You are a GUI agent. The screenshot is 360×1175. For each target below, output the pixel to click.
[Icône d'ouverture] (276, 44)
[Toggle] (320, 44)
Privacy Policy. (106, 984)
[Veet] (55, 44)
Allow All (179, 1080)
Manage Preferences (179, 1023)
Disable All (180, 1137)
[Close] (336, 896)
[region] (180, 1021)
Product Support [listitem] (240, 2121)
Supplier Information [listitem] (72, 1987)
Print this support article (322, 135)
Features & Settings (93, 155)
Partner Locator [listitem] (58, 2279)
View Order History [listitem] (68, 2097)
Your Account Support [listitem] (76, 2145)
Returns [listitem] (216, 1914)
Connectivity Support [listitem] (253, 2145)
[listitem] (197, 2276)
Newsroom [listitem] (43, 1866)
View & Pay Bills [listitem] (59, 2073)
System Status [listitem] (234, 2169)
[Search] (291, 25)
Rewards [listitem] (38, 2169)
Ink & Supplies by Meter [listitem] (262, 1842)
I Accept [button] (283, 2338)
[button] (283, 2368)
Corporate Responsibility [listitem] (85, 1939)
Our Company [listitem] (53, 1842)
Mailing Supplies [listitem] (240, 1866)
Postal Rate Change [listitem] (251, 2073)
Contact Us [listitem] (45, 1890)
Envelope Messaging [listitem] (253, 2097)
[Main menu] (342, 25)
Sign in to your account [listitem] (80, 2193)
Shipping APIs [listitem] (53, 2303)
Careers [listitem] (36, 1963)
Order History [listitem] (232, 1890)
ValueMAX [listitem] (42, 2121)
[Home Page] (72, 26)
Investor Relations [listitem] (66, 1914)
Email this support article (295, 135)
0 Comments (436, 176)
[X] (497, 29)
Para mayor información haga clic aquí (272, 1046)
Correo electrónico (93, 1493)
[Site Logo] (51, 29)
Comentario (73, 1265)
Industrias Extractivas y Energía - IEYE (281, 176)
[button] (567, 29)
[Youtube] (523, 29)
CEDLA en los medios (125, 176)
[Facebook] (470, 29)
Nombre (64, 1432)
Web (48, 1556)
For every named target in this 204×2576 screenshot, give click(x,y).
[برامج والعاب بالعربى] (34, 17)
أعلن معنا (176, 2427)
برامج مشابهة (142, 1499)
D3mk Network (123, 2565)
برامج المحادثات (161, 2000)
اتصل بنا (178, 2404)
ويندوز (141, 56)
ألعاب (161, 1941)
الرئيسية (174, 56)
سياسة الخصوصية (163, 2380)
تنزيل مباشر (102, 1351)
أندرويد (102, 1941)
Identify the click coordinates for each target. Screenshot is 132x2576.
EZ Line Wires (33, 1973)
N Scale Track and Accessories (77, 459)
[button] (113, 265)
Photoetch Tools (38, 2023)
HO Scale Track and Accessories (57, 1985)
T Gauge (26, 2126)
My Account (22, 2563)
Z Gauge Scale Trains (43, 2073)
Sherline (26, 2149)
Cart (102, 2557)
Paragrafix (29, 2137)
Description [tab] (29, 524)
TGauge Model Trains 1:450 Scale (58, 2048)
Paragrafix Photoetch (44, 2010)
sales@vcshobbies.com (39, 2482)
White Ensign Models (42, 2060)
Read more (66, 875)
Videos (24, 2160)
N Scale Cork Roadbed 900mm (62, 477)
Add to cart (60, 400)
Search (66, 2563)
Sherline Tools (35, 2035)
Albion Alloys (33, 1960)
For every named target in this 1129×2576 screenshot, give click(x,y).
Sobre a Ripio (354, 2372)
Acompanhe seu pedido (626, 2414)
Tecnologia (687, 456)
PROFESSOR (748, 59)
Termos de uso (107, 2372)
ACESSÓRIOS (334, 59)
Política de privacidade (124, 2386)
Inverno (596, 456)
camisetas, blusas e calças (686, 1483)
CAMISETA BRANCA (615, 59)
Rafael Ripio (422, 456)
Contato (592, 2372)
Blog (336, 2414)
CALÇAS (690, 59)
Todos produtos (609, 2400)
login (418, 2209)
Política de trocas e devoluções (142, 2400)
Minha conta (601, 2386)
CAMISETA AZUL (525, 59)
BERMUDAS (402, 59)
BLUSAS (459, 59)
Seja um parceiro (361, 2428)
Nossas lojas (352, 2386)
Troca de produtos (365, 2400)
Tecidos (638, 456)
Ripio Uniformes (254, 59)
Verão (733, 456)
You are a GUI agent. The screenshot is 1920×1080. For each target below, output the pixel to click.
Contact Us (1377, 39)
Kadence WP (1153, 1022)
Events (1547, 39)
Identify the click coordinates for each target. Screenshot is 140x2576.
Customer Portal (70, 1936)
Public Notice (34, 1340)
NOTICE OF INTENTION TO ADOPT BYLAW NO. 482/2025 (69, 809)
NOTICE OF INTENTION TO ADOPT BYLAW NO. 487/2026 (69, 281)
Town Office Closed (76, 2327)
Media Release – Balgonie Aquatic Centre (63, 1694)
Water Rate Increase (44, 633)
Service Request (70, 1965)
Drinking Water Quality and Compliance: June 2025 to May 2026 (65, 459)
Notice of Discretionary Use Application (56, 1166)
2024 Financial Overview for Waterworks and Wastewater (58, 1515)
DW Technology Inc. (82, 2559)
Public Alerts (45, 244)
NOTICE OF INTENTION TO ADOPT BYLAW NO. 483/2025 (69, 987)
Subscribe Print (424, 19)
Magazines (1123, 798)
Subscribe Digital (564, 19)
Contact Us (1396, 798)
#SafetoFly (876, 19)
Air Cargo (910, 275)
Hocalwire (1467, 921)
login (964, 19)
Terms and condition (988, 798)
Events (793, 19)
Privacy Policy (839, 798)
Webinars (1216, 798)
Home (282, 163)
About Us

(Problem to work on) Only one thing belongs in the answer: the number of lines of the data that contain the string "this".

(Answer below) 4